Goal of the exercise
What you should give back is every line from the one containing "Click Apply to save profile" through the last line of the records below, word for word and without pictures.

Source records
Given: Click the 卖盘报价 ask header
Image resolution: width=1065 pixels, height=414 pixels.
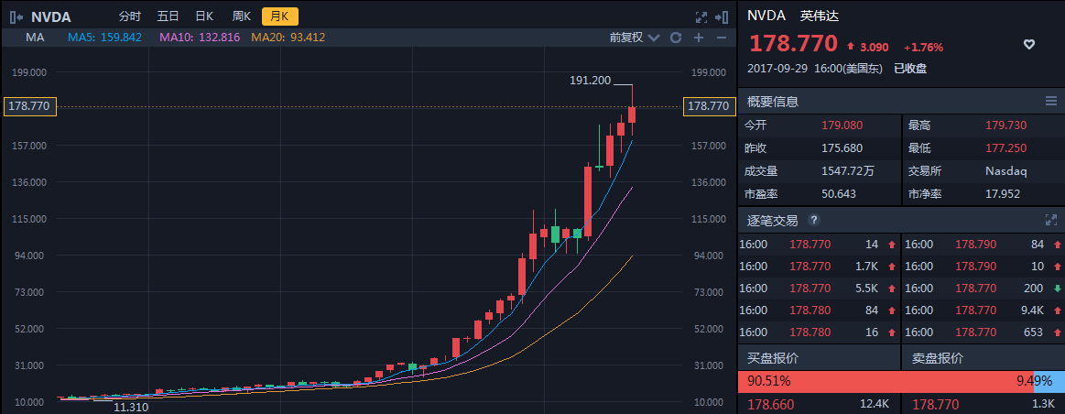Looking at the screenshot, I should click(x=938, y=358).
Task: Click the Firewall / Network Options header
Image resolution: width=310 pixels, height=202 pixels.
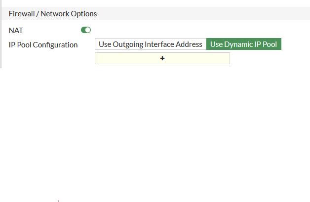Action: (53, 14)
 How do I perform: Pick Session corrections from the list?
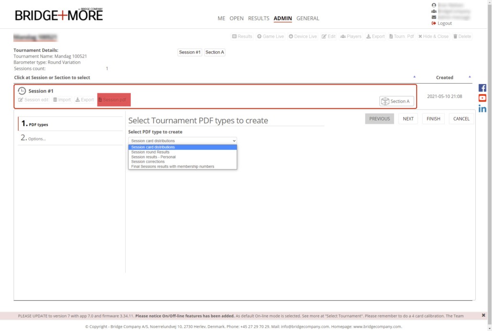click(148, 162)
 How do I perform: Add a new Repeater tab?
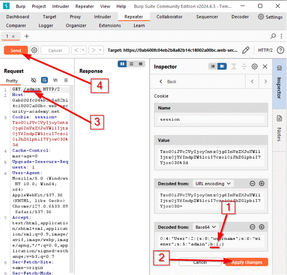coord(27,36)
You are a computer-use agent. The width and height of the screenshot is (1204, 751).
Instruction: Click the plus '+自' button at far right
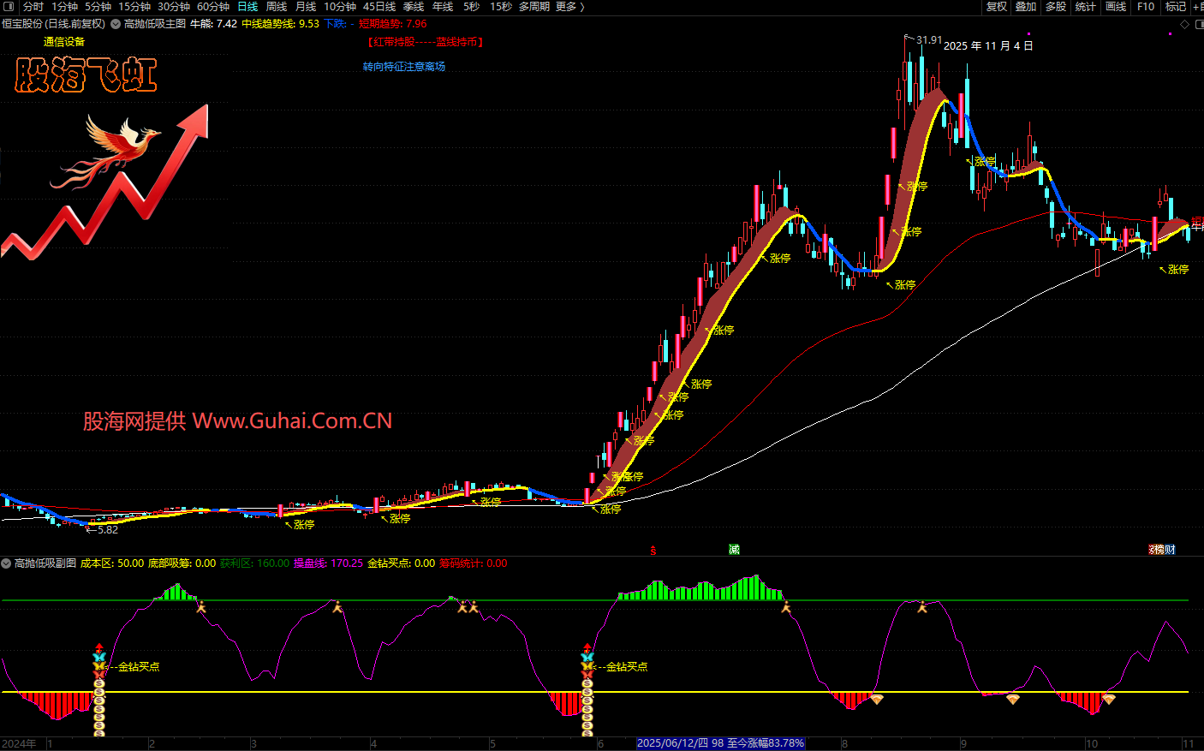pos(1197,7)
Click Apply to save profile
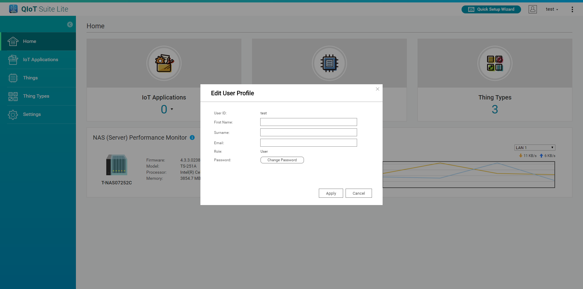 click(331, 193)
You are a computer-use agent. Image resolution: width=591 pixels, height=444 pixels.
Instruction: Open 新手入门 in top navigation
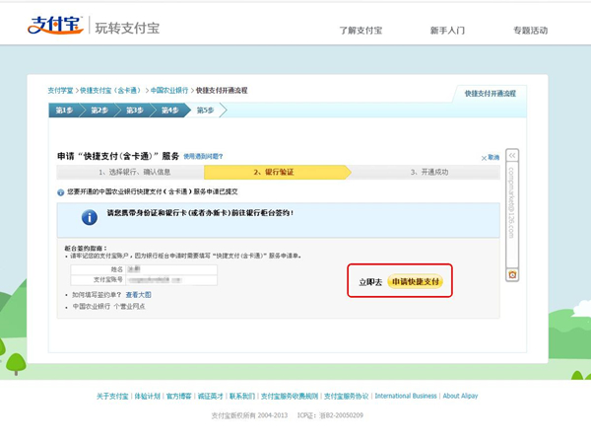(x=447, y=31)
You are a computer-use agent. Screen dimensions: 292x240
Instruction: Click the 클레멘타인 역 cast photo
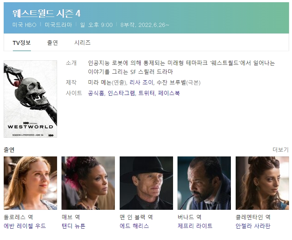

Solved problem
Click Apply to save profile
 click(331, 193)
You are a computer-use agent. Image resolution: width=591 pixels, height=444 pixels.
Instruction: Open 新手入门 in top navigation
(x=447, y=31)
You are a computer-use agent. Screen dimensions: 292x240
Instruction: Click the 클레멘타인 역 cast photo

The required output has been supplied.